La helisuperficie del HUC consolida su papel clave en la atención de emergencias sanitarias en Canarias
La helisuperficie del Hospital Universitario de Canarias consolidó su operatividad en 2025 con 237 operaciones de aeronaves medicalizadas, destacando su papel crucial en la atención urgente de patologías cardiovasculares y el traslado de pacientes desde las islas no capitalinas.
La operatividad de la helisuperficie del Hospital Universitario de Canarias (HUC) se ha consolidado como un eslabón crítico en la red de asistencia sanitaria del archipiélago, según los datos facilitados recientemente por la Consejería de Sanidad. La infraestructura, diseñada para minimizar los tiempos de transferencia en situaciones críticas, registró un total de 237 operaciones de aeronaves medicalizadas del Servicio de Urgencias Canario (SUC) a lo largo del ejercicio 2025, una tendencia que mantiene su ritmo durante el presente año, con 99 aterrizajes contabilizados únicamente en el primer semestre de 2026.

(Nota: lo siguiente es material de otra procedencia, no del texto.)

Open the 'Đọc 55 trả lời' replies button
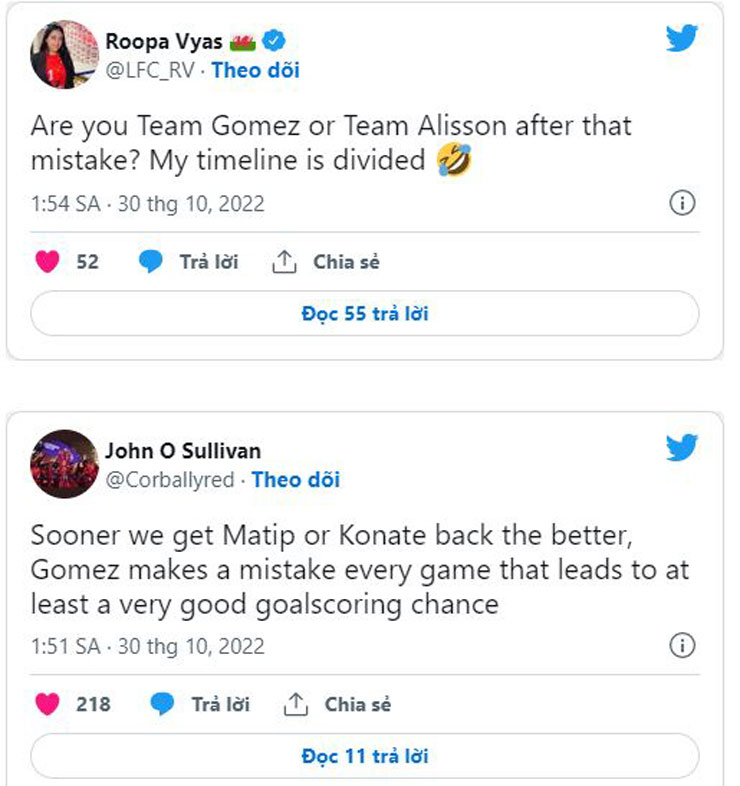Image resolution: width=740 pixels, height=786 pixels. coord(365,313)
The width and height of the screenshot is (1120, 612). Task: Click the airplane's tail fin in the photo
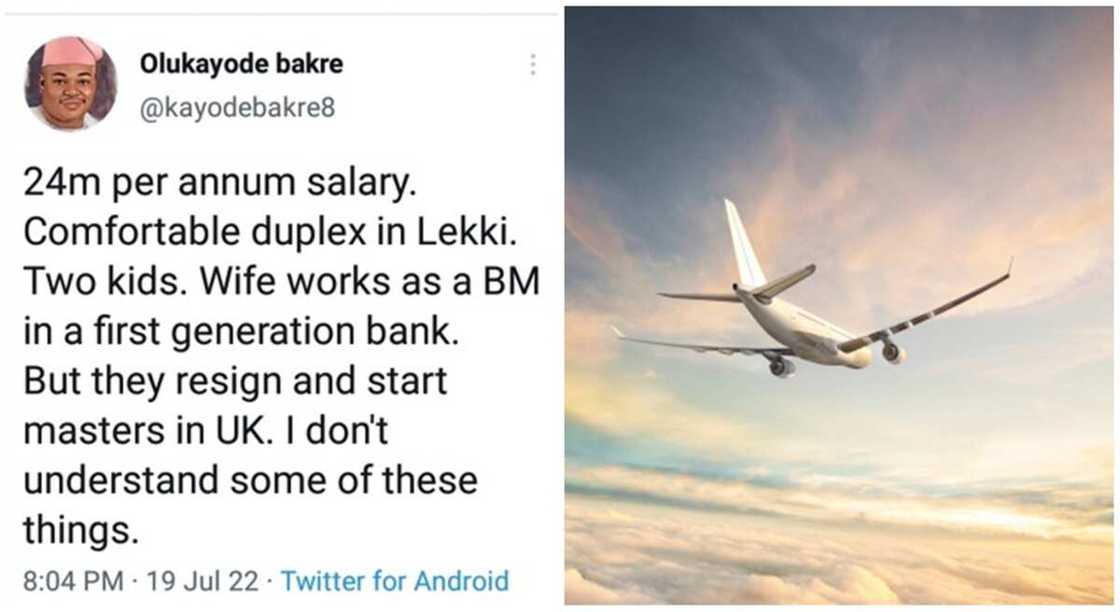[x=743, y=243]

El análisis de la actividad asistencial revela que la patología cardiovascular constituye el principal motivo de estas evacuaciones aéreas. De los casos atendidos el pasado año, 57 pacientes fueron derivados directamente al servicio de Cardiología, mientras que otros 45 requirieron ingreso inmediato en el área de Urgencias. Esta capacidad de respuesta rápida es fundamental en un territorio fragmentado como el canario, donde la orografía y la dispersión geográfica obligan a una logística de transporte sanitario altamente especializada. De hecho, cerca del 80% de los traslados tuvieron su origen en las islas de La Palma, La Gomera y El Hierro, aunque el dispositivo también cubrió emergencias en Tenerife y, de manera puntual, en Gran Canaria.

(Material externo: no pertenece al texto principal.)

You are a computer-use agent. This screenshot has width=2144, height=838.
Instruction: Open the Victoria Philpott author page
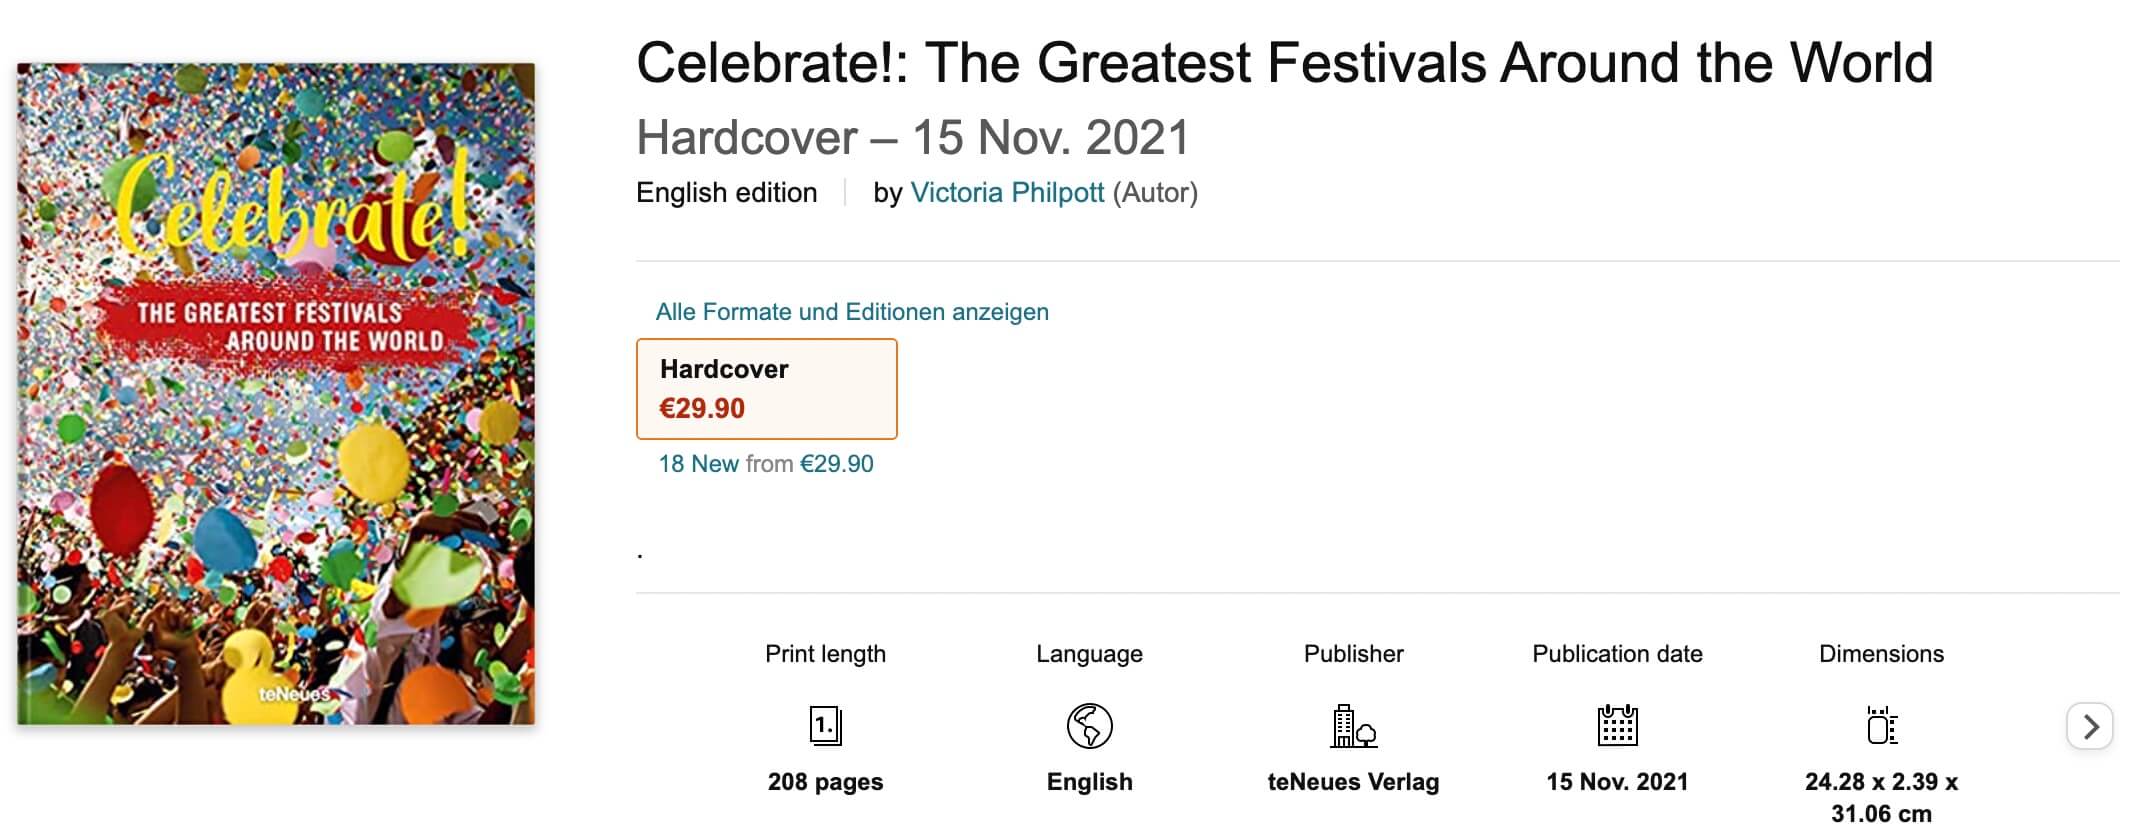pyautogui.click(x=1009, y=192)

Más allá de la recepción de pacientes, el helipuerto cumple una función logística esencial, habiendo gestionado 21 operaciones adicionales destinadas al traslado de enfermos hacia otros centros o al transporte de órganos para trasplantes. La distribución mensual de esta actividad mostró una mayor intensidad durante el periodo estival, con agosto a la cabeza (24 aterrizajes), seguido de junio y abril, mientras que los meses de febrero y diciembre registraron la menor afluencia, con once operaciones cada uno.
El éxito de este modelo de atención reside en la integración arquitectónica y procedimental de la helisuperficie. Situada sobre una torre que conecta directamente con las unidades de críticos, quirófanos y hospitalización, la infraestructura permite que el paciente sea transferido al área asistencial en un tiempo mínimo tras el aterrizaje. El protocolo de actuación, que se activa en cuanto el coordinador sanitario del SUC notifica la llegada, exige que el personal de seguridad prepare el terreno en un margen máximo de diez minutos, supervisando factores como la iluminación, el viento y la seguridad del entorno. Simultáneamente, los equipos médicos del hospital se movilizan para garantizar una recepción inmediata, un factor que, en el ámbito de la medicina de urgencias, resulta determinante para el pronóstico de los pacientes con patologías graves.